Jane Austen, reportedly Britain’s favourite author, will be on the £10 bank note sometime in 2017. This was stated by Mr Carney, when discussing women on banknotes for the BBC, saying, “Jane Austen certainly merits a place…on our banknotes. Her novels … (have a) universal appeal.” According to BBC News, Austen will be the 17th historical figure to appear on a banknote.

But what inspired Jane Austen, to write such brilliant novels, including ridiculous personages?

On Thursday 16th February, I was lucky enough to visit the splendid city of Bath. Sources say that during the period that Austen was at Bath, she suffered a lengthened “writers’ block”, but Jane Austen was still greatly inspired by the fashionable city. She largely set her first novel (Northanger Abbey) and last novel (Persuasion) in Bath. “Who can be tired of Bath?” is a quote from Northanger Abbey, and is written on a placard stuck to one of the many doors in the “Jane Austen Centre”.

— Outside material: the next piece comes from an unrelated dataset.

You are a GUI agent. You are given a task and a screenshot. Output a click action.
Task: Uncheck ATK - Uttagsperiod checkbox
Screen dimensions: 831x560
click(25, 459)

Jane Austen first visited Bath with her sister Cassandra, when she was 22. She stayed for a length of time at the house of her mother’s brother and his wife, Paragon, where she was constantly reminded of her inferiority (her father was a clergyman; her mother was from an aristocratic family) by her aunt by marriage. This aunt was perhaps an inspiration for the numerous pompous females which Jane Austen is famous for writing about, including Lady Catherine du Burgh and Lady Middleton.

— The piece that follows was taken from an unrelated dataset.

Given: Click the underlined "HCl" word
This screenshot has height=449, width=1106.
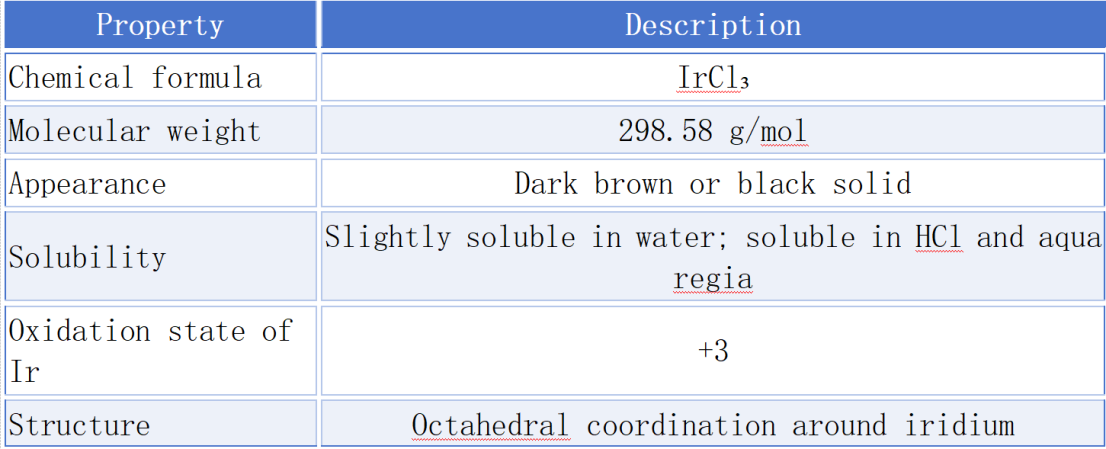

In Bath, Jane Austen went to small parties and large parties as a matter of course. Austen hated the “stupid” small parties; she felt that everyone was forced to make conversation with one another. This hatred of stultifying parties is perhaps reflected in Sense and Sensibility, wherein the protagonists Elinor and Marianne have to make light conversation with Mrs Ferrars and Lady Middleton at Mrs Ferrars’s ball.

Austen was reported to have been a great dancer; she was full of what she named: “animal spirits”. According to Deborah Lutz, in an introduction to Pride and Prejudice, she used to ramble round the countryside with her fellow “desperate walker”, Martha Lloyd, through the “nice black frost”. Walking was a form of escapism of the rigid structure of a lady’s chores. Deborah Lutz remarks, in the introduction, that Elizabeth Bennet is a “surrogate for Austen’s own thinking about existence”.

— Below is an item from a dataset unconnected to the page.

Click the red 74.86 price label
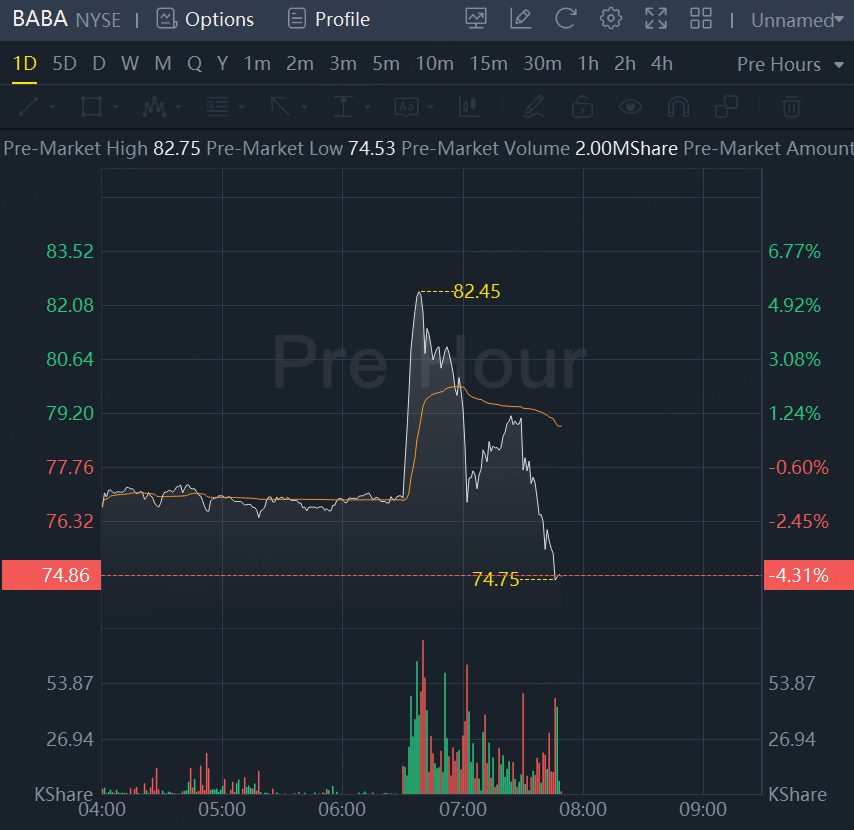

Jane Austen has been a worldwide inspiration; her novel Pride and Prejudice, which was much too clever to be work of a woman (said by a man to Jane Austen’s favourite brother Henry), was published in 1813, and was a bestseller since then. According to Claire Tomalin, writer of Jane Austen: A Life, well-known admirers of Jane Austen’s work included Lady Bessborough and little Princess Charlotte, who, as claimed by Ms. Tomalin, identified with Marianne of Sense and Sensibility.